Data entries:
= = = = = = =
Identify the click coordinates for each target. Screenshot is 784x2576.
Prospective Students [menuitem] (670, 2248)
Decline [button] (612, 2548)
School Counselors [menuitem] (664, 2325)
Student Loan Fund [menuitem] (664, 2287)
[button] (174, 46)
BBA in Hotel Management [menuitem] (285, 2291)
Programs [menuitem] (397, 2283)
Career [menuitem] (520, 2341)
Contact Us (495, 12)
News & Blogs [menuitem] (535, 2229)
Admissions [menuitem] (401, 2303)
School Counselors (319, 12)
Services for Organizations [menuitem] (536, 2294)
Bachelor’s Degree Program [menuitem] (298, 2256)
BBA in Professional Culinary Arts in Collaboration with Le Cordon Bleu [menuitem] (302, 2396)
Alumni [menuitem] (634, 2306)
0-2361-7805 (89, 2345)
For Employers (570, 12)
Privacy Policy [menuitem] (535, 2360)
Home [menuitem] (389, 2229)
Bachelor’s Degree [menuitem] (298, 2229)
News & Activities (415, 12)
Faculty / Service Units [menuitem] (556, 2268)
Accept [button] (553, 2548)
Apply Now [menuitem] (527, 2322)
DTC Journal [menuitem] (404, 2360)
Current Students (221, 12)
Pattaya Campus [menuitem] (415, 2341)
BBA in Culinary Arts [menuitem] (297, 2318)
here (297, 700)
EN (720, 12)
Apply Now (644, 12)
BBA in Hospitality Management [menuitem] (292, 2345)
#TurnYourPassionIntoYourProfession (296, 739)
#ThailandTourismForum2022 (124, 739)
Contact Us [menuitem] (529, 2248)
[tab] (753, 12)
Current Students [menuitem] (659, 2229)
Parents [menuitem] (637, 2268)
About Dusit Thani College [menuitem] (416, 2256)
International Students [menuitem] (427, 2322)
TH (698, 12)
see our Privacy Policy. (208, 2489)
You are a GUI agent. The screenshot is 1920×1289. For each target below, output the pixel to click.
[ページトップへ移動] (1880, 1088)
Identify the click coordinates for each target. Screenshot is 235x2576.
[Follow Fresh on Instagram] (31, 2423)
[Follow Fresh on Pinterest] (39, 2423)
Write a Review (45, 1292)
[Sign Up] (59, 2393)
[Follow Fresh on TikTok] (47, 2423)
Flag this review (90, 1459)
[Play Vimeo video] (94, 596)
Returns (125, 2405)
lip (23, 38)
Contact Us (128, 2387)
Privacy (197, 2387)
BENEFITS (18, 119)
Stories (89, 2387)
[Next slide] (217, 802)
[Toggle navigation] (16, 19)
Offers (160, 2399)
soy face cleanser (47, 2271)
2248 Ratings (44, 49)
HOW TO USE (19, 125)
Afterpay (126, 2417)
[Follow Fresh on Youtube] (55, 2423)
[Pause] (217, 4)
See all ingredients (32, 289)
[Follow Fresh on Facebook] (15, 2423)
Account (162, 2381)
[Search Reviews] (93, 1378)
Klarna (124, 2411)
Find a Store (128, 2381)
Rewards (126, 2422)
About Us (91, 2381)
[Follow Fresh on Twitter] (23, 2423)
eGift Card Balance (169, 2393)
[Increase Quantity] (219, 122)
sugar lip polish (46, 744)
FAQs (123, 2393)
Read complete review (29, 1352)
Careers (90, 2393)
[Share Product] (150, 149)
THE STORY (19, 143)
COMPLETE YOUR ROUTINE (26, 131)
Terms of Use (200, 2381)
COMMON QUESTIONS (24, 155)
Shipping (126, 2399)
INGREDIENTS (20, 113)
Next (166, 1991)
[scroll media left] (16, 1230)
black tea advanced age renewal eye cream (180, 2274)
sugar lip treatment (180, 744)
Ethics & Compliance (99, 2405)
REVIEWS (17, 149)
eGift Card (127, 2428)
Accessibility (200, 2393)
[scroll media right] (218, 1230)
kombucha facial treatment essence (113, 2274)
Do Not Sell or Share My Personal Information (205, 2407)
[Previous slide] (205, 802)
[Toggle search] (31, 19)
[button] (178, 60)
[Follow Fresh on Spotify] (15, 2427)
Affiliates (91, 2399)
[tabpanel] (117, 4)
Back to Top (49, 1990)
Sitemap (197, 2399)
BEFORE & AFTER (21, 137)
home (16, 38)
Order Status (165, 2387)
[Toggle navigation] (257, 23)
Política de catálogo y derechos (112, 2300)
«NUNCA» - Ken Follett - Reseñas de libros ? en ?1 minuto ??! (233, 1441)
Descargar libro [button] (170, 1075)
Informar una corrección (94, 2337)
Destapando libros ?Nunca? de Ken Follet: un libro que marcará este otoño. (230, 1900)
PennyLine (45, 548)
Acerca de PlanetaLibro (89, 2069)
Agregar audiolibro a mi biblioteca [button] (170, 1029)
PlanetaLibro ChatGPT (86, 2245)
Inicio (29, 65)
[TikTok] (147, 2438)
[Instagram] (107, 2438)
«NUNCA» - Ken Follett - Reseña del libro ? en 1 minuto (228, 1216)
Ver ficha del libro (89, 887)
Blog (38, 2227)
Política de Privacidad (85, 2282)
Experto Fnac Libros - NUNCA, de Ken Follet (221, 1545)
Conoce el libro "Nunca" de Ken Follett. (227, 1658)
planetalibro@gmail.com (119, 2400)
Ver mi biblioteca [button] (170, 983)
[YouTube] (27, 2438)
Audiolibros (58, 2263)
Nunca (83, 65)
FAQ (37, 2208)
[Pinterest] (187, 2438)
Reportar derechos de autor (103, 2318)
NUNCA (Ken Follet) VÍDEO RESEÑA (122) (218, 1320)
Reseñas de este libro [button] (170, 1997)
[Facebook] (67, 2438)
= = = = = = =
Give every entry again, exactly as it reads.

Identify the click coordinates for each target. Screenshot is 784x2576.
Prospective Students [menuitem] (670, 2248)
Decline [button] (612, 2548)
School Counselors [menuitem] (664, 2325)
Student Loan Fund [menuitem] (664, 2287)
[button] (174, 46)
BBA in Hotel Management [menuitem] (285, 2291)
Programs [menuitem] (397, 2283)
Career [menuitem] (520, 2341)
Contact Us (495, 12)
News & Blogs [menuitem] (535, 2229)
Admissions [menuitem] (401, 2303)
School Counselors (319, 12)
Services for Organizations [menuitem] (536, 2294)
Bachelor’s Degree Program [menuitem] (298, 2256)
BBA in Professional Culinary Arts in Collaboration with Le Cordon Bleu [menuitem] (302, 2396)
Alumni [menuitem] (634, 2306)
0-2361-7805 (89, 2345)
For Employers (570, 12)
Privacy Policy [menuitem] (535, 2360)
Home [menuitem] (389, 2229)
Bachelor’s Degree [menuitem] (298, 2229)
News & Activities (415, 12)
Faculty / Service Units [menuitem] (556, 2268)
Accept [button] (553, 2548)
Apply Now [menuitem] (527, 2322)
DTC Journal [menuitem] (404, 2360)
Current Students (221, 12)
Pattaya Campus [menuitem] (415, 2341)
BBA in Culinary Arts [menuitem] (297, 2318)
here (297, 700)
EN (720, 12)
Apply Now (644, 12)
BBA in Hospitality Management [menuitem] (292, 2345)
#TurnYourPassionIntoYourProfession (296, 739)
#ThailandTourismForum2022 (124, 739)
Contact Us [menuitem] (529, 2248)
[tab] (753, 12)
Current Students [menuitem] (659, 2229)
Parents [menuitem] (637, 2268)
About Dusit Thani College [menuitem] (416, 2256)
International Students [menuitem] (427, 2322)
TH (698, 12)
see our Privacy Policy. (208, 2489)
You are a GUI agent. The screenshot is 1920×1289. For each target below, output the pixel to click.
[ページトップへ移動] (1880, 1088)
Identify the click coordinates for each target. Screenshot is 235x2576.
[Follow Fresh on Instagram] (31, 2423)
[Follow Fresh on Pinterest] (39, 2423)
Write a Review (45, 1292)
[Sign Up] (59, 2393)
[Follow Fresh on TikTok] (47, 2423)
Flag this review (90, 1459)
[Play Vimeo video] (94, 596)
Returns (125, 2405)
lip (23, 38)
Contact Us (128, 2387)
Privacy (197, 2387)
BENEFITS (18, 119)
Stories (89, 2387)
[Next slide] (217, 802)
[Toggle navigation] (16, 19)
Offers (160, 2399)
soy face cleanser (47, 2271)
2248 Ratings (44, 49)
HOW TO USE (19, 125)
Afterpay (126, 2417)
[Follow Fresh on Youtube] (55, 2423)
[Pause] (217, 4)
See all ingredients (32, 289)
[Follow Fresh on Facebook] (15, 2423)
Account (162, 2381)
[Search Reviews] (93, 1378)
Klarna (124, 2411)
Find a Store (128, 2381)
Rewards (126, 2422)
About Us (91, 2381)
[Follow Fresh on Twitter] (23, 2423)
eGift Card Balance (169, 2393)
[Increase Quantity] (219, 122)
sugar lip polish (46, 744)
FAQs (123, 2393)
Read complete review (29, 1352)
Careers (90, 2393)
[Share Product] (150, 149)
THE STORY (19, 143)
COMPLETE YOUR ROUTINE (26, 131)
Terms of Use (200, 2381)
COMMON QUESTIONS (24, 155)
Shipping (126, 2399)
INGREDIENTS (20, 113)
Next (166, 1991)
[scroll media left] (16, 1230)
black tea advanced age renewal eye cream (180, 2274)
sugar lip treatment (180, 744)
Ethics & Compliance (99, 2405)
REVIEWS (17, 149)
eGift Card (127, 2428)
Accessibility (200, 2393)
[scroll media right] (218, 1230)
kombucha facial treatment essence (113, 2274)
Do Not Sell or Share My Personal Information (205, 2407)
[Previous slide] (205, 802)
[Toggle search] (31, 19)
[button] (178, 60)
[Follow Fresh on Spotify] (15, 2427)
Affiliates (91, 2399)
[tabpanel] (117, 4)
Back to Top (49, 1990)
Sitemap (197, 2399)
BEFORE & AFTER (21, 137)
home (16, 38)
Order Status (165, 2387)
[Toggle navigation] (257, 23)
Política de catálogo y derechos (112, 2300)
«NUNCA» - Ken Follett - Reseñas de libros ? en ?1 minuto ??! (233, 1441)
Descargar libro [button] (170, 1075)
Informar una corrección (94, 2337)
Destapando libros ?Nunca? de Ken Follet: un libro que marcará este otoño. (230, 1900)
PennyLine (45, 548)
Acerca de PlanetaLibro (89, 2069)
Agregar audiolibro a mi biblioteca [button] (170, 1029)
PlanetaLibro ChatGPT (86, 2245)
Inicio (29, 65)
[TikTok] (147, 2438)
[Instagram] (107, 2438)
«NUNCA» - Ken Follett - Reseña del libro ? en 1 minuto (228, 1216)
Ver ficha del libro (89, 887)
Blog (38, 2227)
Política de Privacidad (85, 2282)
Experto Fnac Libros - NUNCA, de Ken Follet (221, 1545)
Conoce el libro "Nunca" de Ken Follett. (227, 1658)
planetalibro@gmail.com (119, 2400)
Ver mi biblioteca [button] (170, 983)
[YouTube] (27, 2438)
Audiolibros (58, 2263)
Nunca (83, 65)
FAQ (37, 2208)
[Pinterest] (187, 2438)
Reportar derechos de autor (103, 2318)
NUNCA (Ken Follet) VÍDEO RESEÑA (122) (218, 1320)
Reseñas de este libro [button] (170, 1997)
[Facebook] (67, 2438)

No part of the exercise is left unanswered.